By the way, the use of lavender water does not originate from the time of Hildegardis. The Romans already used lavender decoctions in their bathwater. In fact, the name lavender is a distraction from the Latin lavare or wash. But using a washing or cosmetic fragrance in the kitchen, isn't that a step too far? That perfumed taste seems to me to be the threshold when using lavender in the kitchen.
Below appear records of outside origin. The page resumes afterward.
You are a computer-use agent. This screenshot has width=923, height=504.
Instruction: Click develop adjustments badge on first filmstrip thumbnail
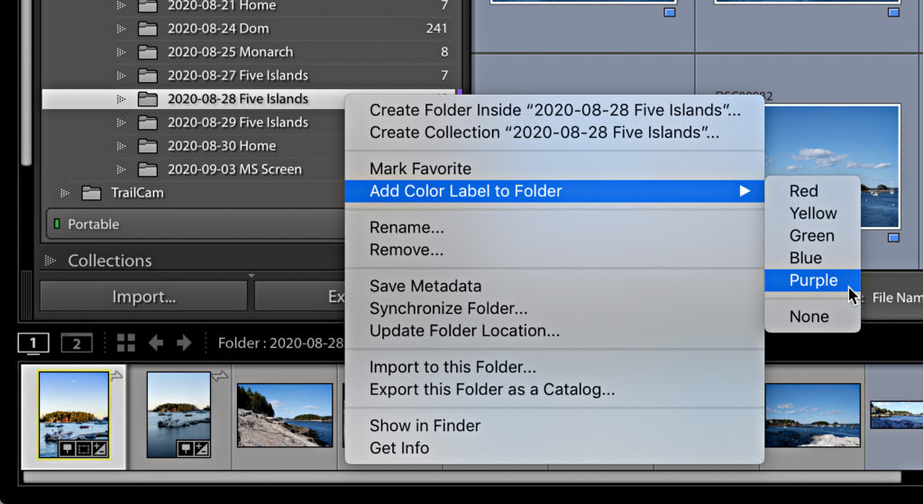[100, 449]
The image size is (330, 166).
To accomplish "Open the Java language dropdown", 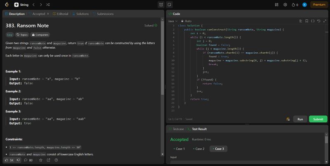I will point(173,21).
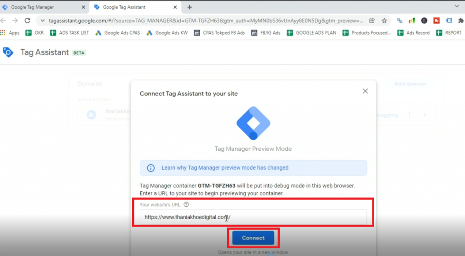Open Learn why preview mode changed link
Screen dimensions: 465x256
(225, 168)
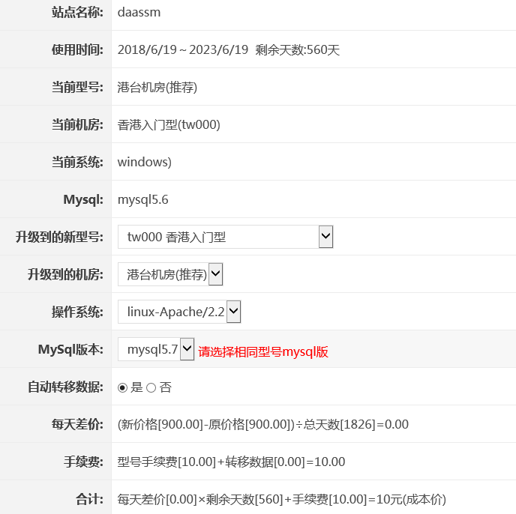Expand the 升级到的机房 dropdown

(170, 274)
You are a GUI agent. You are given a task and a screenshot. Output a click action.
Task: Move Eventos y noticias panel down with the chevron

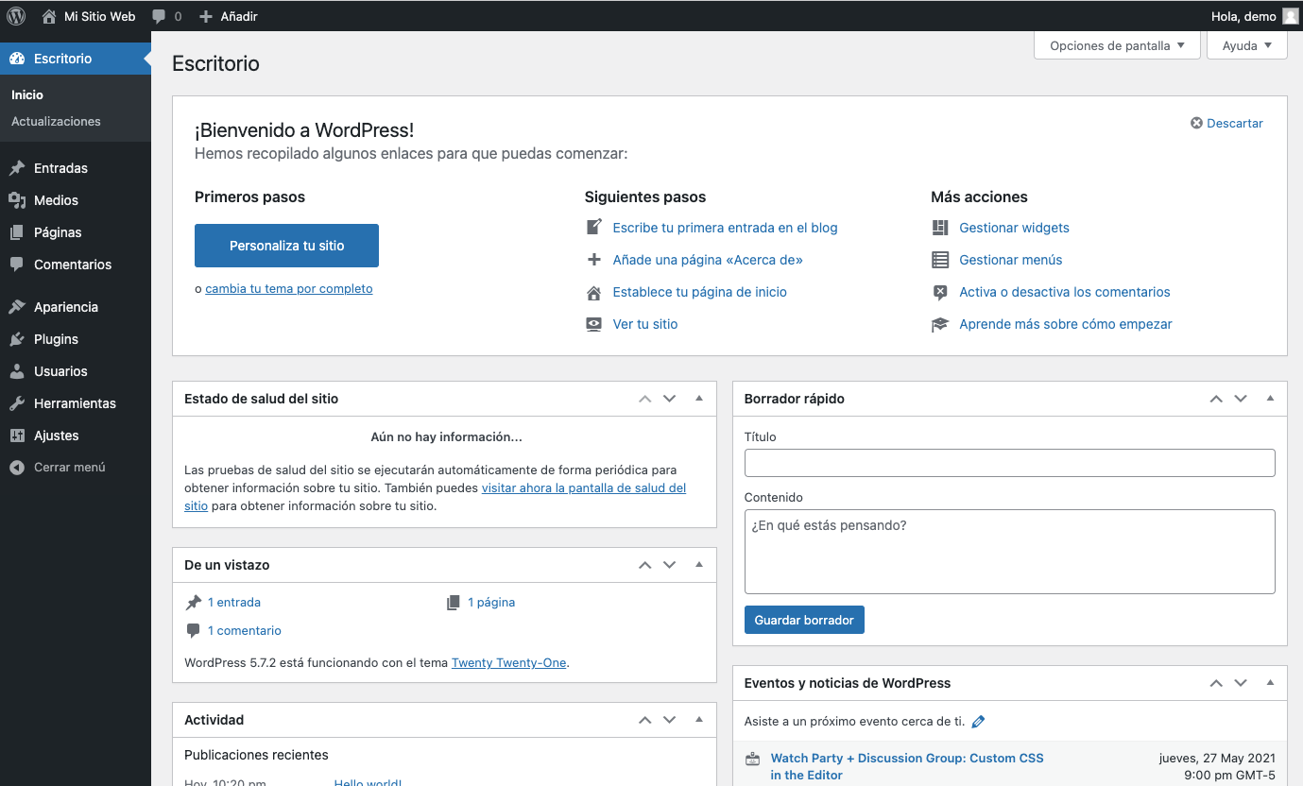click(x=1241, y=682)
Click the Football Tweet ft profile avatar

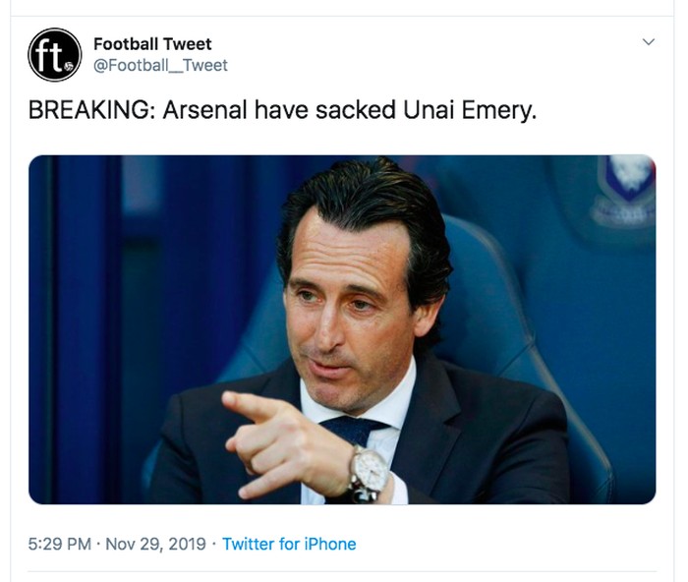pyautogui.click(x=55, y=55)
The trick is not to let that perfume taste dominate, for example by picking the petals, letting them draw in the right way and combining them with other flavors such as mint. And of course we also have to get used to a new taste. But when the time comes, lavender ice cream, lavender tea and lavender jelly will become a real delicacy.

Lavender sugar

100 grams of fresh lavender flowers, 1000 grams of sugar

Pick the flowers from the lavender when they are open, preferably on a dry sunny day. Mix the flowers in a mixer or mortar with the sugar, but make sure that a perfectly homogeneous mass is formed. Fill tightly closed jars with this sugar and use the lavender sugar to aromatize fruit salads, cool drinks or flower tea. After about a year the lavender sugar has lost a good part of its aroma, but then again there are flowers to make new sugar.

Lavender-mint jelly

2 kilograms of golden-rints, 2 cups finely chopped leaves of spice mint or apple mint, 1/2 cup sugar, 1/2 cup water, 1/2 cup lavender flowers.